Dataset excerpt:
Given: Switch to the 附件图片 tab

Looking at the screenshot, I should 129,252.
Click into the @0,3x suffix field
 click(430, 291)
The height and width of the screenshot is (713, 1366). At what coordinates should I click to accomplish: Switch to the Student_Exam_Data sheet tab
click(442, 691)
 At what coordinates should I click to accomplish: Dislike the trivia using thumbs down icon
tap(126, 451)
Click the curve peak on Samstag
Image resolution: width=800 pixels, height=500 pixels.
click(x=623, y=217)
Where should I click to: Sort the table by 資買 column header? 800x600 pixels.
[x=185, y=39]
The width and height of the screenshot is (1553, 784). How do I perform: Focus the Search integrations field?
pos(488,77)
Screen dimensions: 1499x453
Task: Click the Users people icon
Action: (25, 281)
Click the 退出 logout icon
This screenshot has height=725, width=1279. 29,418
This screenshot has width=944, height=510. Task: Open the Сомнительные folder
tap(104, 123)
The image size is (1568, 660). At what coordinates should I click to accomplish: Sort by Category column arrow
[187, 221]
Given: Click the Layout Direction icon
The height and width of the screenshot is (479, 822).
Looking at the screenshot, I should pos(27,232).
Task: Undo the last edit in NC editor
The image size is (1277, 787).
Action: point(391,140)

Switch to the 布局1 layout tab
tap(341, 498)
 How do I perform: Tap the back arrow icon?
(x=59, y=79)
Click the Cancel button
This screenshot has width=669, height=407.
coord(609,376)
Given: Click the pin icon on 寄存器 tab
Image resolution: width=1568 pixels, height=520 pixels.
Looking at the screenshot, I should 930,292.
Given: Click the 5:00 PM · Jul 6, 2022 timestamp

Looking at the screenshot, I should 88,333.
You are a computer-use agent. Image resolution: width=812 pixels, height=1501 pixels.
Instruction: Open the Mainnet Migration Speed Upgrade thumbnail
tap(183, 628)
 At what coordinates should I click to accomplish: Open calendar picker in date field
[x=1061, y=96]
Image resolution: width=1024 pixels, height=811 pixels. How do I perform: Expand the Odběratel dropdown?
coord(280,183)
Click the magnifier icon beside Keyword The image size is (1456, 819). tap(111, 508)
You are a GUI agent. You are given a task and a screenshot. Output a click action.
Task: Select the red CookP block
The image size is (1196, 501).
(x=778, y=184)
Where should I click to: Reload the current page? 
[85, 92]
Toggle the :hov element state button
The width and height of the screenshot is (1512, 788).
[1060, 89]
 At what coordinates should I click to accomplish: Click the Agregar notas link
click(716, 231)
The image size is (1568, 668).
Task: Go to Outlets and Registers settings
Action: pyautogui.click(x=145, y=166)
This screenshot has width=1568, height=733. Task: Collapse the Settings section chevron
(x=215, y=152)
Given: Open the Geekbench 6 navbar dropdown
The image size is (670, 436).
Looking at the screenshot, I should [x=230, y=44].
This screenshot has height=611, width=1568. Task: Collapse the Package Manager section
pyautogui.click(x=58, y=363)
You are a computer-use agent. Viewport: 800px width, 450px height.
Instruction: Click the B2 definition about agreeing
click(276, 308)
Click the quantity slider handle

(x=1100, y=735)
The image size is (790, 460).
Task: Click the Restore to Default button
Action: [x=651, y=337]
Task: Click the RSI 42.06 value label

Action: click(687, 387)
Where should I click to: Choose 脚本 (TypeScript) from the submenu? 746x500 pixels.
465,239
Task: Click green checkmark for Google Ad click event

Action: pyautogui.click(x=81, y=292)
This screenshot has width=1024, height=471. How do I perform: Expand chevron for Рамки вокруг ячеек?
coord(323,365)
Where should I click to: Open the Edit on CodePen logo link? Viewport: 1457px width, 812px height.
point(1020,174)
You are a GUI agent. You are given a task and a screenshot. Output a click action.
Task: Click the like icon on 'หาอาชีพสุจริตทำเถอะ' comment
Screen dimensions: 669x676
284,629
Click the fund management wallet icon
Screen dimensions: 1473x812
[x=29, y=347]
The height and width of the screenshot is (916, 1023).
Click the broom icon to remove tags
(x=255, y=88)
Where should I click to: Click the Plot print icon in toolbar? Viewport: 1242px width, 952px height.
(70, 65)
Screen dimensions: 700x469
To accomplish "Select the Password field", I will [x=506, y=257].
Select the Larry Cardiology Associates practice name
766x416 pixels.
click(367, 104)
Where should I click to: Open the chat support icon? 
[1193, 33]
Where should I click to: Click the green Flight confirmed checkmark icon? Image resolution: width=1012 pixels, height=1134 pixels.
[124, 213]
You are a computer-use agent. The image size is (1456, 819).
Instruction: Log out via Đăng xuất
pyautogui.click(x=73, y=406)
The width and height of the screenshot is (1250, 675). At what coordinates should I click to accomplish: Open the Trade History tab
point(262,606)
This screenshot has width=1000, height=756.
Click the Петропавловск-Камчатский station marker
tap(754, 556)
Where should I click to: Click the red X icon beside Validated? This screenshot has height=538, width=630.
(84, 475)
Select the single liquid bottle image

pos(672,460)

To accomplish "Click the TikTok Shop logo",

Exercise description: Arrange every line of the entries above as a Markdown table with the columns Row and Line, numbering the rows and leaving out blank lines.

Problem solution:
| Row | Line |
|---|---|
| 1 | Given: Switch to the 附件图片 tab |
| 2 | Looking at the screenshot, I should 129,252. |
| 3 | Click into the @0,3x suffix field |
| 4 |  click(430, 291) |
| 5 | The height and width of the screenshot is (713, 1366). At what coordinates should I click to accomplish: Switch to the Student_Exam_Data sheet tab |
| 6 | click(442, 691) |
| 7 |  At what coordinates should I click to accomplish: Dislike the trivia using thumbs down icon |
| 8 | tap(126, 451) |
| 9 | Click the curve peak on Samstag |
| 10 | Image resolution: width=800 pixels, height=500 pixels. |
| 11 | click(x=623, y=217) |
| 12 | Where should I click to: Sort the table by 資買 column header? 800x600 pixels. |
| 13 | [x=185, y=39] |
| 14 | The width and height of the screenshot is (1553, 784). How do I perform: Focus the Search integrations field? |
| 15 | pos(488,77) |
| 16 | Screen dimensions: 1499x453 |
| 17 | Task: Click the Users people icon |
| 18 | Action: (25, 281) |
| 19 | Click the 退出 logout icon |
| 20 | This screenshot has height=725, width=1279. 29,418 |
| 21 | This screenshot has width=944, height=510. Task: Open the Сомнительные folder |
| 22 | tap(104, 123) |
| 23 | The image size is (1568, 660). At what coordinates should I click to accomplish: Sort by Category column arrow |
| 24 | [187, 221] |
| 25 | Given: Click the Layout Direction icon |
| 26 | The height and width of the screenshot is (479, 822). |
| 27 | Looking at the screenshot, I should pos(27,232). |
| 28 | Task: Undo the last edit in NC editor |
| 29 | The image size is (1277, 787). |
| 30 | Action: point(391,140) |
| 31 | Switch to the 布局1 layout tab |
| 32 | tap(341, 498) |
| 33 |  How do I perform: Tap the back arrow icon? |
| 34 | (x=59, y=79) |
| 35 | Click the Cancel button |
| 36 | This screenshot has width=669, height=407. |
| 37 | coord(609,376) |
| 38 | Given: Click the pin icon on 寄存器 tab |
| 39 | Image resolution: width=1568 pixels, height=520 pixels. |
| 40 | Looking at the screenshot, I should 930,292. |
| 41 | Given: Click the 5:00 PM · Jul 6, 2022 timestamp |
| 42 | Looking at the screenshot, I should 88,333. |
| 43 | You are a computer-use agent. Image resolution: width=812 pixels, height=1501 pixels. |
| 44 | Instruction: Open the Mainnet Migration Speed Upgrade thumbnail |
| 45 | tap(183, 628) |
| 46 |  At what coordinates should I click to accomplish: Open calendar picker in date field |
| 47 | [x=1061, y=96] |
| 48 | Image resolution: width=1024 pixels, height=811 pixels. How do I perform: Expand the Odběratel dropdown? |
| 49 | coord(280,183) |
| 50 | Click the magnifier icon beside Keyword The image size is (1456, 819). tap(111, 508) |
| 51 | You are a GUI agent. You are given a task and a screenshot. Output a click action. |
| 52 | Task: Select the red CookP block |
| 53 | The image size is (1196, 501). |
| 54 | (x=778, y=184) |
| 55 | Where should I click to: Reload the current page?  |
| 56 | [85, 92] |
| 57 | Toggle the :hov element state button |
| 58 | The width and height of the screenshot is (1512, 788). |
| 59 | [1060, 89] |
| 60 |  At what coordinates should I click to accomplish: Click the Agregar notas link |
| 61 | click(716, 231) |
| 62 | The image size is (1568, 668). |
| 63 | Task: Go to Outlets and Registers settings |
| 64 | Action: pyautogui.click(x=145, y=166) |
| 65 | This screenshot has width=1568, height=733. Task: Collapse the Settings section chevron |
| 66 | (x=215, y=152) |
| 67 | Given: Open the Geekbench 6 navbar dropdown |
| 68 | The image size is (670, 436). |
| 69 | Looking at the screenshot, I should [x=230, y=44]. |
| 70 | This screenshot has height=611, width=1568. Task: Collapse the Package Manager section |
| 71 | pyautogui.click(x=58, y=363) |
| 72 | You are a computer-use agent. Viewport: 800px width, 450px height. |
| 73 | Instruction: Click the B2 definition about agreeing |
| 74 | click(276, 308) |
| 75 | Click the quantity slider handle |
| 76 | (x=1100, y=735) |
| 77 | The image size is (790, 460). |
| 78 | Task: Click the Restore to Default button |
| 79 | Action: [x=651, y=337] |
| 80 | Task: Click the RSI 42.06 value label |
| 81 | Action: click(687, 387) |
| 82 | Where should I click to: Choose 脚本 (TypeScript) from the submenu? 746x500 pixels. |
| 83 | 465,239 |
| 84 | Task: Click green checkmark for Google Ad click event |
| 85 | Action: pyautogui.click(x=81, y=292) |
| 86 | This screenshot has width=1024, height=471. How do I perform: Expand chevron for Рамки вокруг ячеек? |
| 87 | coord(323,365) |
| 88 | Where should I click to: Open the Edit on CodePen logo link? Viewport: 1457px width, 812px height. |
| 89 | point(1020,174) |
| 90 | You are a GUI agent. You are given a task and a screenshot. Output a click action. |
| 91 | Task: Click the like icon on 'หาอาชีพสุจริตทำเถอะ' comment |
| 92 | Screen dimensions: 669x676 |
| 93 | 284,629 |
| 94 | Click the fund management wallet icon |
| 95 | Screen dimensions: 1473x812 |
| 96 | [x=29, y=347] |
| 97 | The height and width of the screenshot is (916, 1023). |
| 98 | Click the broom icon to remove tags |
| 99 | (x=255, y=88) |
| 100 | Where should I click to: Click the Plot print icon in toolbar? Viewport: 1242px width, 952px height. |
| 101 | (70, 65) |
| 102 | Screen dimensions: 700x469 |
| 103 | To accomplish "Select the Password field", I will [x=506, y=257]. |
| 104 | Select the Larry Cardiology Associates practice name |
| 105 | 766x416 pixels. |
| 106 | click(367, 104) |
| 107 | Where should I click to: Open the chat support icon?  |
| 108 | [1193, 33] |
| 109 | Where should I click to: Click the green Flight confirmed checkmark icon? Image resolution: width=1012 pixels, height=1134 pixels. |
| 110 | [124, 213] |
| 111 | You are a computer-use agent. The image size is (1456, 819). |
| 112 | Instruction: Log out via Đăng xuất |
| 113 | pyautogui.click(x=73, y=406) |
| 114 | The width and height of the screenshot is (1250, 675). At what coordinates should I click to accomplish: Open the Trade History tab |
| 115 | point(262,606) |
| 116 | This screenshot has width=1000, height=756. |
| 117 | Click the Петропавловск-Камчатский station marker |
| 118 | tap(754, 556) |
| 119 | Where should I click to: Click the red X icon beside Validated? This screenshot has height=538, width=630. |
| 120 | (84, 475) |
| 121 | Select the single liquid bottle image |
| 122 | pos(672,460) |
| 123 | To accomplish "Click the TikTok Shop logo", |